Miro mi cuerpo como el niño de preescolar que mira un tubo perfectamente sellado de plastilina: curioso, con cierta inquietud, deseando ponerle las manos encima y destrozarlo.
Los monstruos no viven debajo de la cama, hacen casa en mis terminaciones nerviosas, se ahogan en mi piel y se pierden conmigo. Veintiún inviernos de los cuales diez pasaron tiritando delante de un espejo, arropada por el vaho de la ducha, intentando descifrar el enigma que era yo. Si sabía perfectamente quién había ahí dentro, ¿por qué no era capaz de sacarla? envidiaba las orugas que, aún siendo orugas, sabían que algún día volarían como mariposas. Me arropo con mis brazos, intentando de cualquier manera forzar la crisálida que me haga evolucionar, pero mis dedos están fríos y mi madre me llama para ir a cenar.
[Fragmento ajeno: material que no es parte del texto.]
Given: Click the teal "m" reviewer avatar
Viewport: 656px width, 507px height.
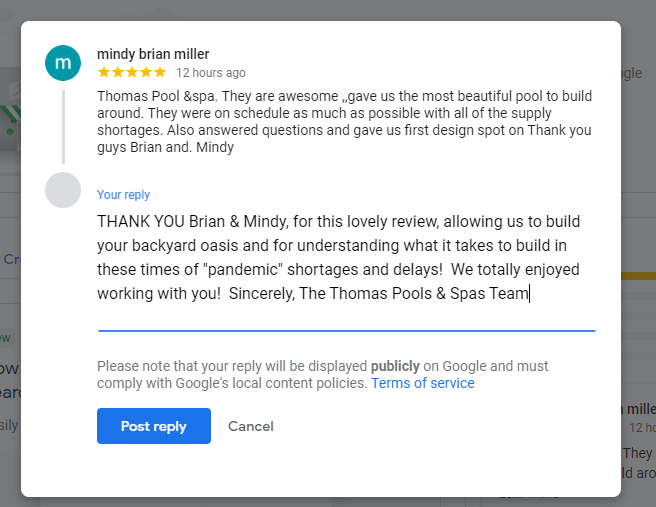Looking at the screenshot, I should [x=63, y=63].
No recuerdo cuando empecé a sentir este cuerpo como mío, como ente físico que me pertenecía solamente a mí. Sé que las velas quemaban si las tocaba, sé que la cara que veía reflejada era la misma que besaba las buenas noches a mis padres. ¿pero era yo? la chica del espejo, pensaba, me mira como si quisiera salir de ahí. Hay tantas cosas que cambiaría de ella, pero jamás podría hacerle eso a una extraña.
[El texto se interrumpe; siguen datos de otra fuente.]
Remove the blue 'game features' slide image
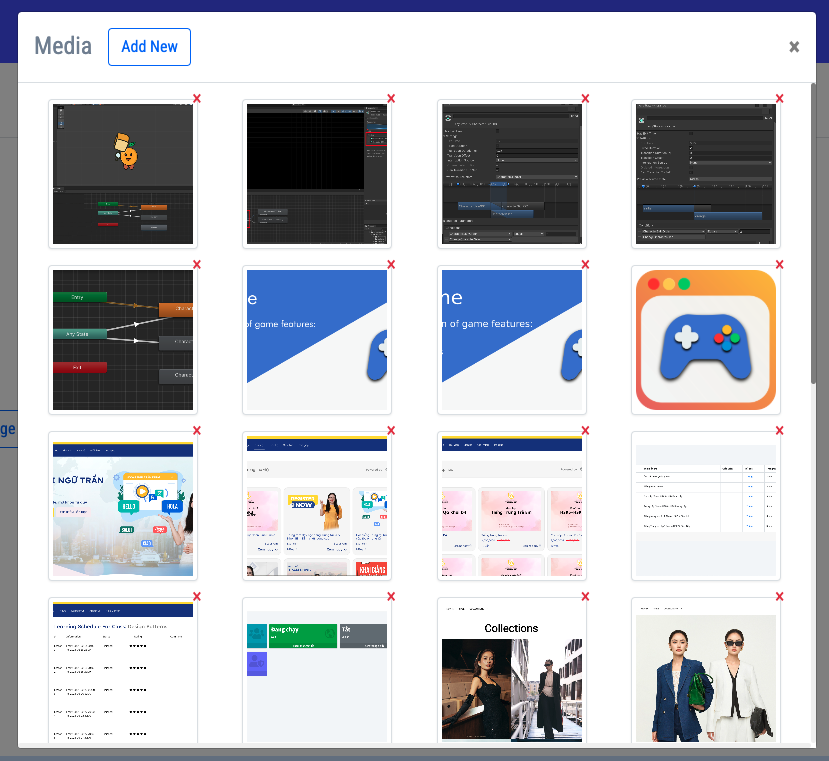The width and height of the screenshot is (829, 761). point(390,264)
Los monstruos no comen carne cruda, los monstruos se miran los brazos, ahí donde se junta piel con piel, una más muerta que la otra. Los monstruos se encogen hasta hacerse pequeñitos, porque piensan que así no habrá espejo en el mundo que abarque su totalidad. Los monstruos lloran en voz bajita porque no quisieran molestar a la habitación de al lado. Mi yo de 8 años se imaginaba seres terroríficos antes de dormir, mi yo de 16 sabía que nada daba más miedo que no verse en los ojos de uno mismo. Como si mi cerebro no conectase una identidad programa a una imagen, como si se hubiese perdido el cable entre mi yo de aquí dentro y mi yo de ahí fuera.
Ilustración de Paula Noriega Gómez, 2023
Me tocaba la cara, pensando que quizá mis manos sabrían la verdad. como un libro en braille, podrían leerse cuentos en mis escamas. Como un dragón que muda piel todo el rato, como un niño con varicela. Si pintase las líneas entre mis puntos, terminaría con el autorretrato más realista. Podría envolver los ovillos de mi cuerpo, recoger a tiras mis partes, ordenarlas y volverlas a colocar. Pero no sabría qué va antes y qué va después, no sabría la distancia entre un dedo y otro más que por la definición de un significado. Si esto es izquierda y esto es derecha, ¿dónde va mi corazón?
Los monstruos no secuestran niños, los monstruos piensan que deberían depilarse. Que deberían ir al dentista. Que sus dientes son muy feos y su barbilla muy peluda y sus ojos muy oscuros y su boca muy pequeña. Los monstruos quieren convertirse en abstracción, cuadro cubista que interprete sus facciones y las coloque mejor. Los monstruos han oído tantas veces lo que deberían ser que ya no saben qué son. Los monstruos no se hacen fotos, los monstruos se quedan en casa y se convierten en su nombre, tan pequeños que podrían desaparecer.